Top of Exercise material
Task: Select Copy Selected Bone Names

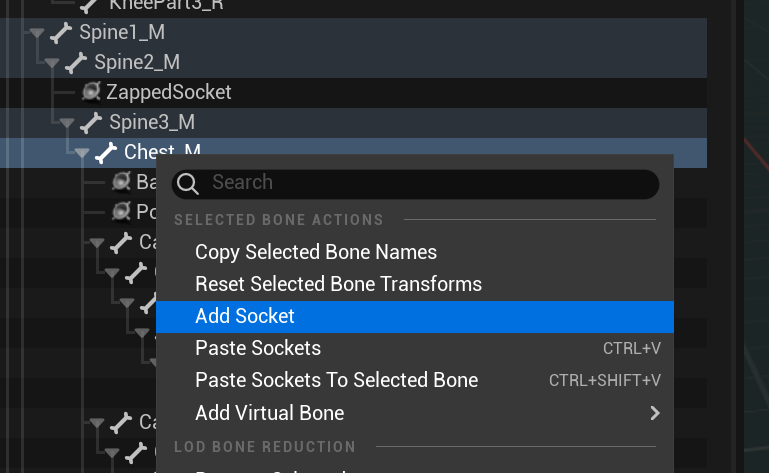Action: coord(316,252)
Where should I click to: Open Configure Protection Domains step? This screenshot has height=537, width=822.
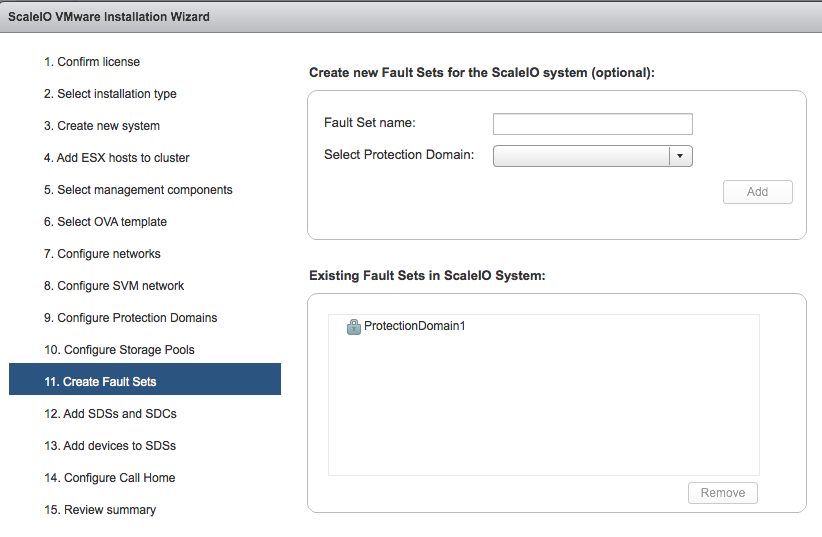tap(130, 318)
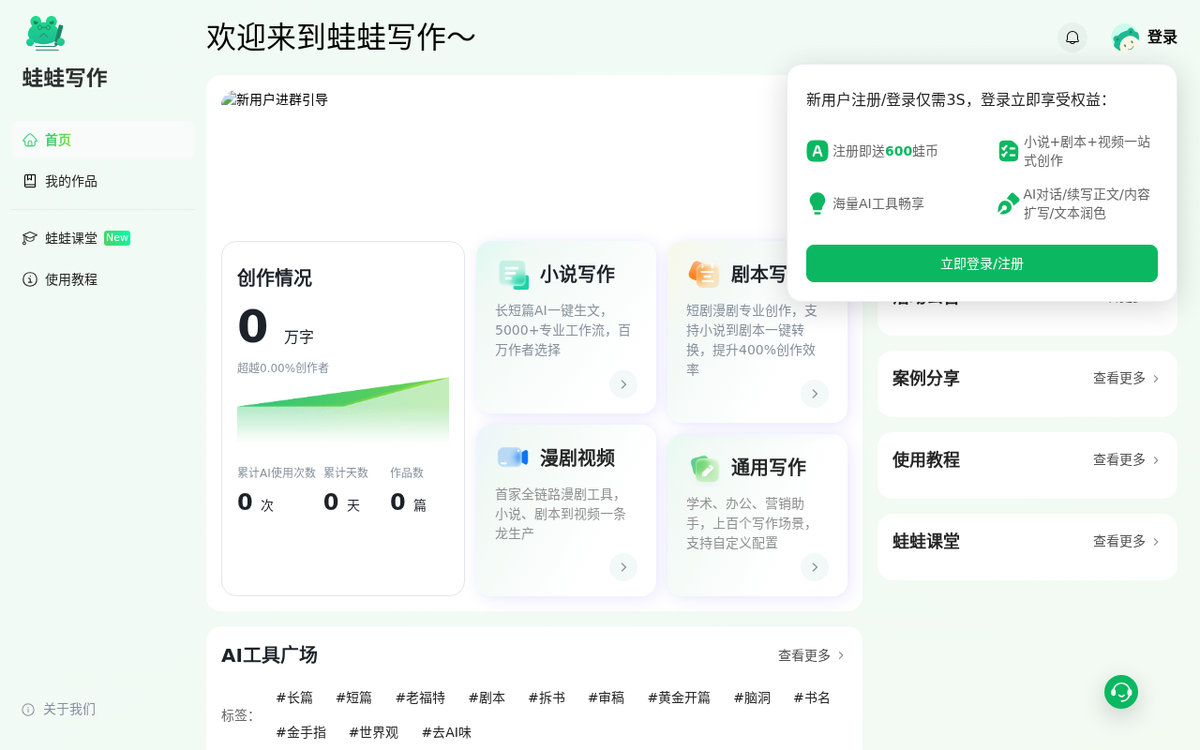Expand the 小说写作 card via chevron arrow
1200x750 pixels.
tap(623, 384)
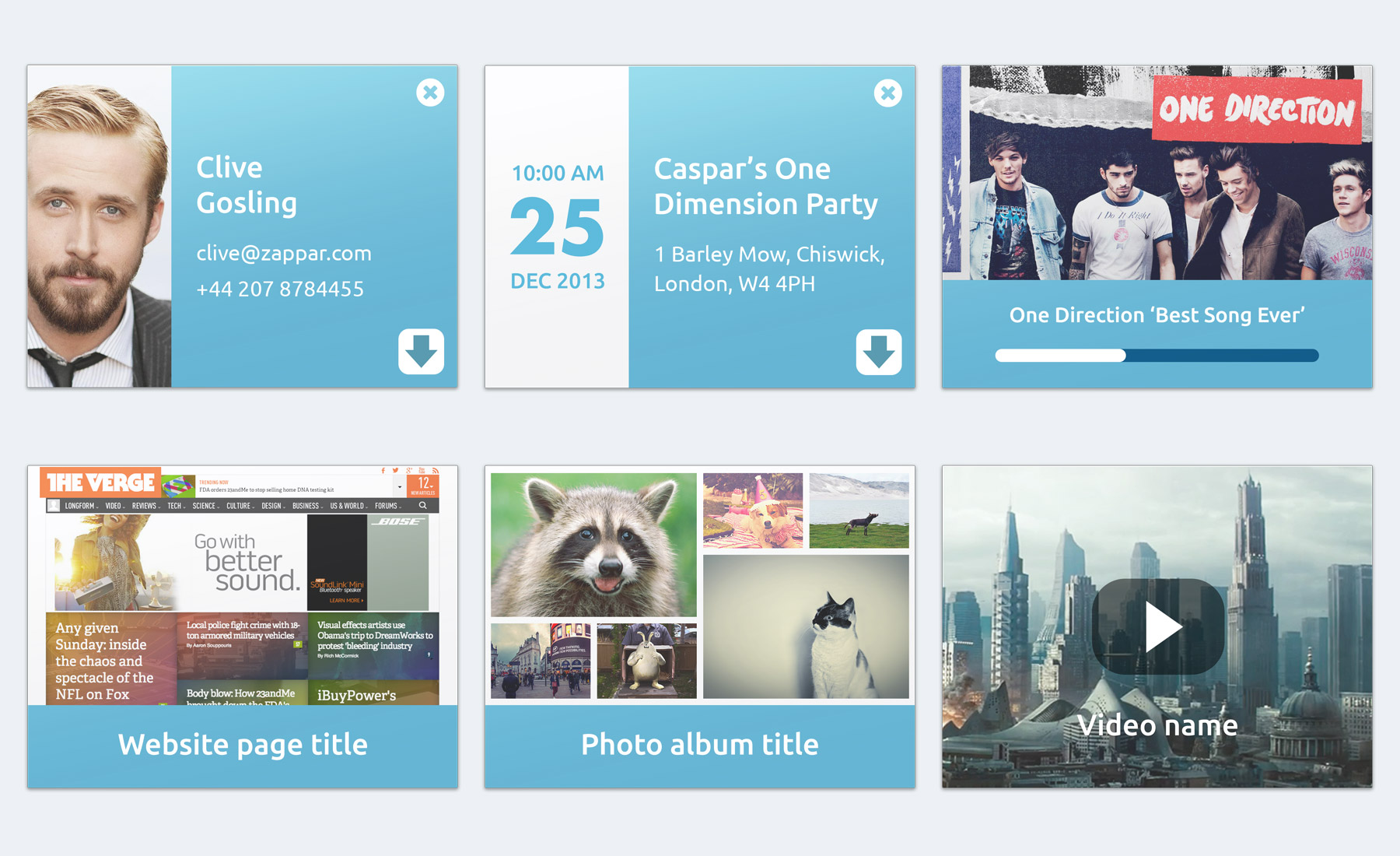Click the One Direction song progress bar
Screen dimensions: 1400x856
1157,356
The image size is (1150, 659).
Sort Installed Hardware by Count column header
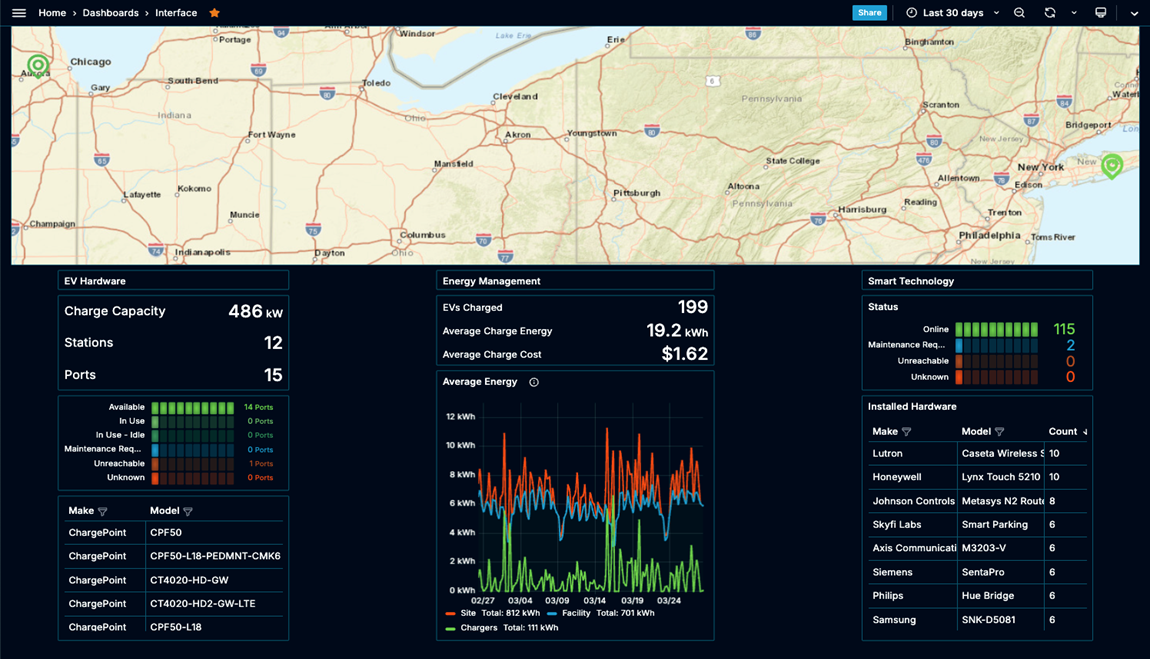tap(1062, 432)
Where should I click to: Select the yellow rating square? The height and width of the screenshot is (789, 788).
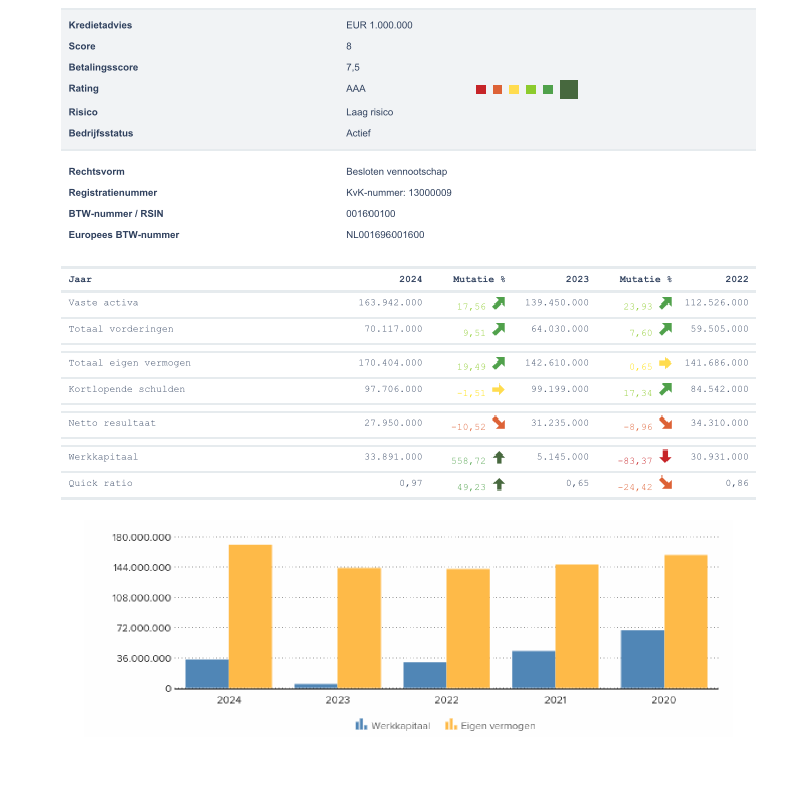pyautogui.click(x=514, y=90)
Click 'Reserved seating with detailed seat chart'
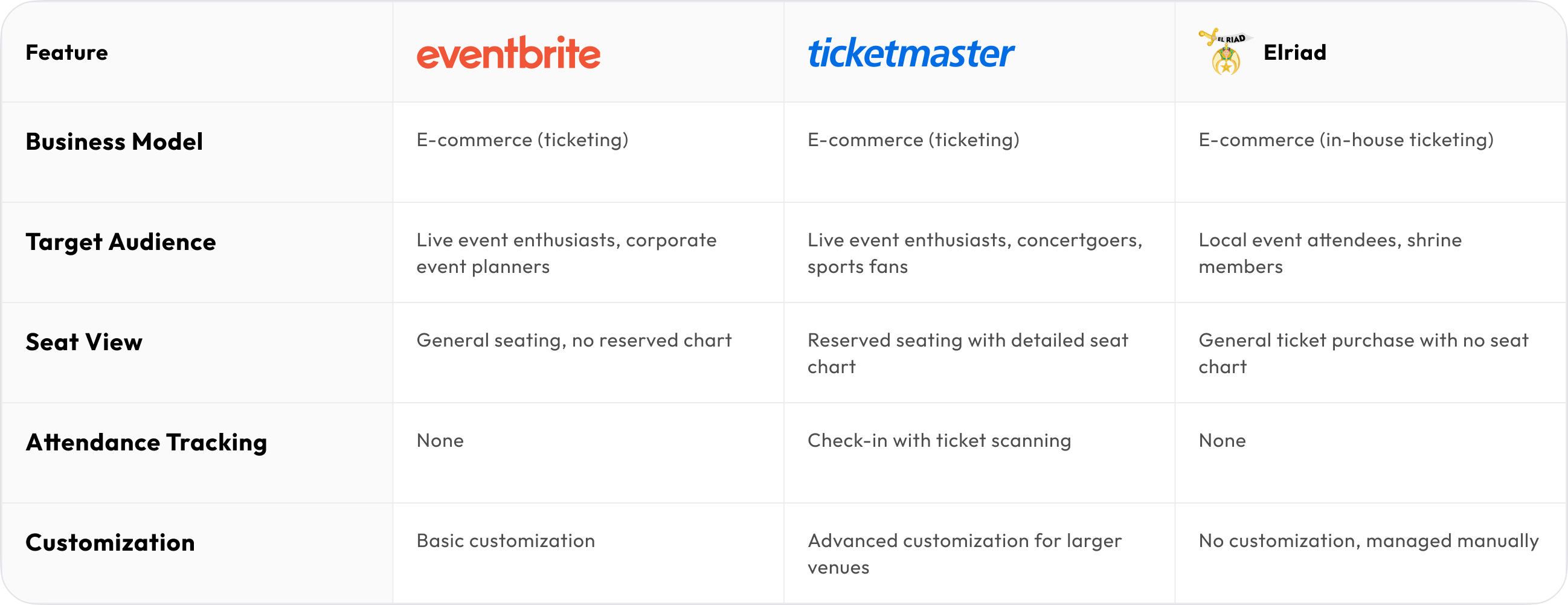This screenshot has width=1568, height=605. tap(967, 353)
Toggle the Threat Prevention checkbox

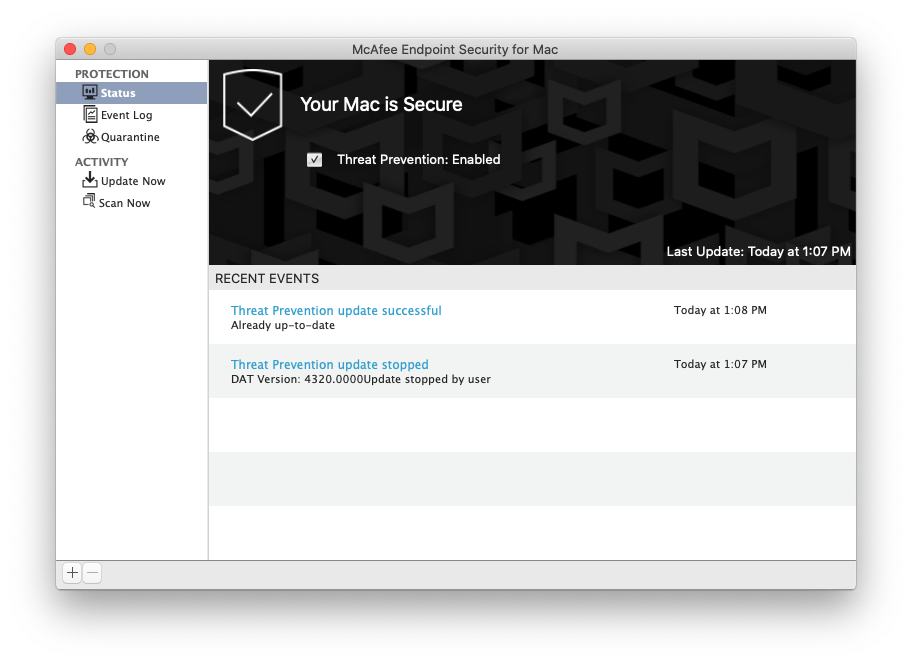point(315,160)
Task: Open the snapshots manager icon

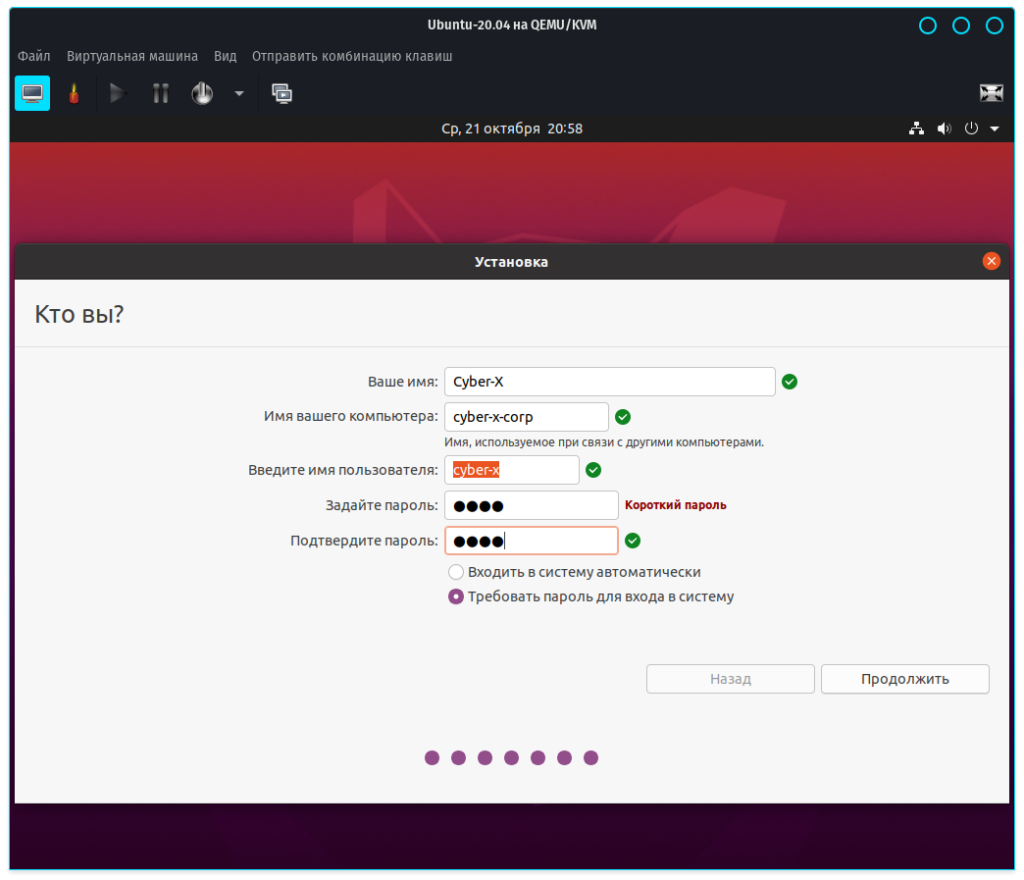Action: tap(282, 93)
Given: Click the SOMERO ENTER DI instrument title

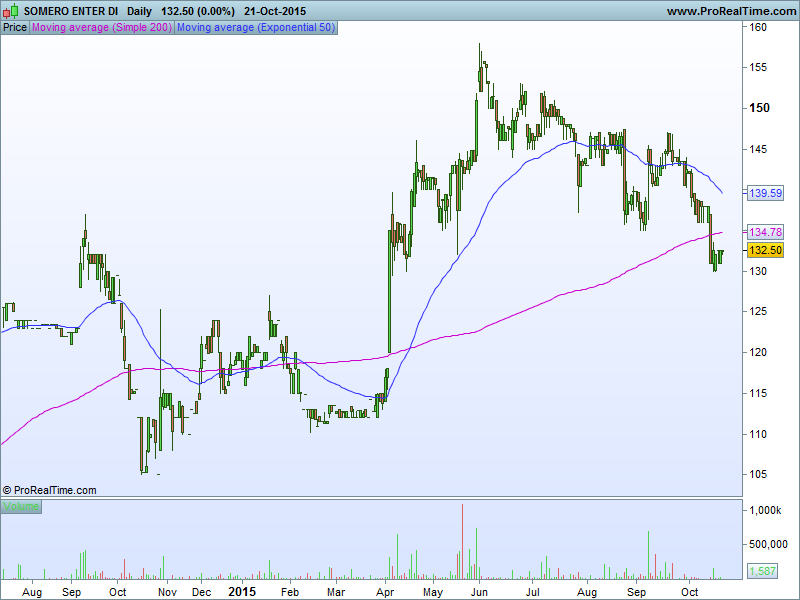Looking at the screenshot, I should coord(71,11).
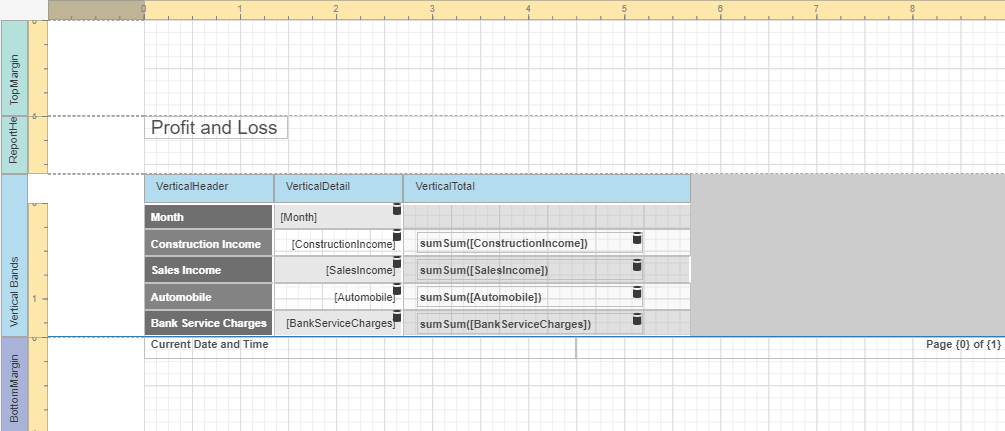The width and height of the screenshot is (1005, 431).
Task: Click the database icon on the Sum([SalesIncome]) cell
Action: (x=635, y=265)
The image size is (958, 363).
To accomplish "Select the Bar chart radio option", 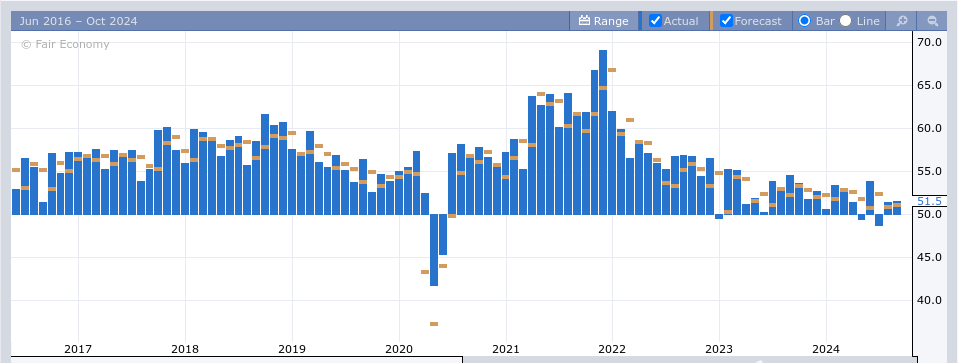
Bottom of Exercise material
Work request
Go to the line that contains "Given: Click the" and copy exactly from there through the last line of the records above, both included. Omit pictures.

Response for this exercise
Given: Click the SOMERO ENTER DI instrument title

Looking at the screenshot, I should coord(71,11).
The width and height of the screenshot is (1005, 431).
Task: Click the database icon on the Sum([SalesIncome]) cell
Action: (x=635, y=265)
The image size is (958, 363).
To accomplish "Select the Bar chart radio option", 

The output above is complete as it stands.